Chapter 5, "Organizing and Archiving Images," will help you develop a strategy for keeping your images organized. Here you will work with Stacks and Collections, moving images through the process, as well as options for backing up your images. Chapter 6, "Global Adjustments" looks at the big picture of image correction. These adjustments focus on making the overall difference in your image. This includes, tone, brightness, contrast, color, and cropping.

Chapter 7, "Local Adjustments," pertain to changes that need to be made to a smaller portion of the image. Say the sky is too flat and you want to punch it up, or the face is in the shadows and you want to lighten it without washing out the rest of the picture to make the image more balanced. Here you will learn how to target adjustments. Chapter 8, "Cleanup and Retouching," is also referred to as spotting. This is where you will clean up dust spots, blemishes, or other flaws in the image.

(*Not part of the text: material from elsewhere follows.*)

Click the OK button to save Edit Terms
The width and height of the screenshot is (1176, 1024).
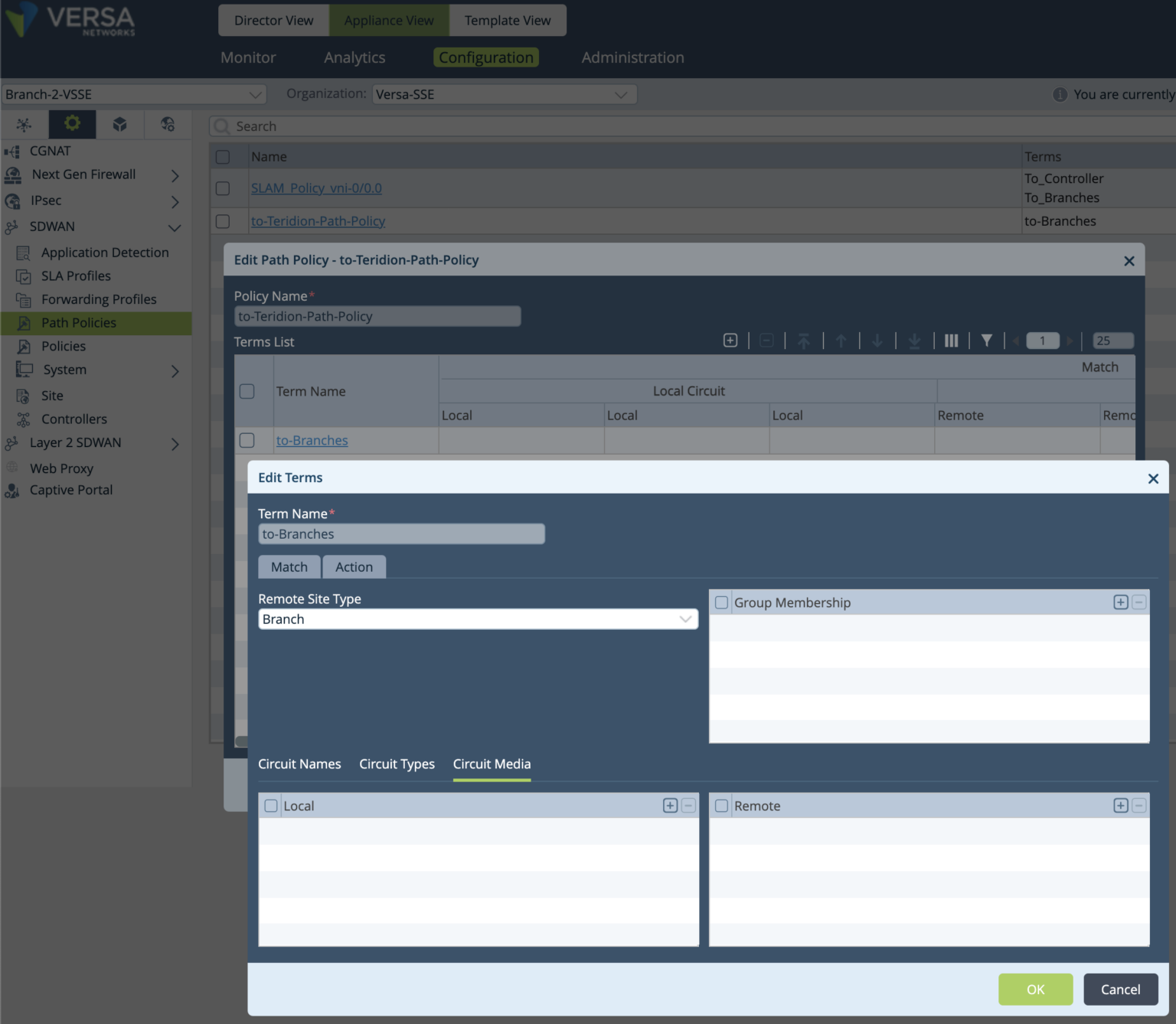tap(1035, 989)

Chapter 9, "Creative Edits & Alternates," is a catch-all chapter that details the effects that you may want to employ that do not fit one of the other sections. This includes burning, dodging, adding soft focus, adding film grain, and boarder effects. Chapter 10, "Output – Print, Web, and Presentation," looks at the different methods for presenting your image output. This includes printing on inkjets, putting your images on a website, or creating a presentation using Lightroom.

At first it seemed that Photoshop CS4 Photographers Handbook was trying to accomplish too much by trying to cover how things are done for four products, but by having the flow be the main thread, and highlighting the techniques for each, it really was not too confusing once you got a hang of it. Some may still complain that the title says Photoshop, and it also spends time covering Lightroom, but that was not a problem to me.

Another thing that I liked is that annotations on the screen shots. Not only is the important aspects highlighted, but the flow from one dialog to the next is made apparent. Overall the text is clear and concise and the dialog a narrative voice. While a more advanced user would gain some insight, this is really geared for the beginner user, the user who has been using Photoshop and wants to become more efficient in their workflow, as well as the person making the transition from film to digital. For these users, I highly recommend this book.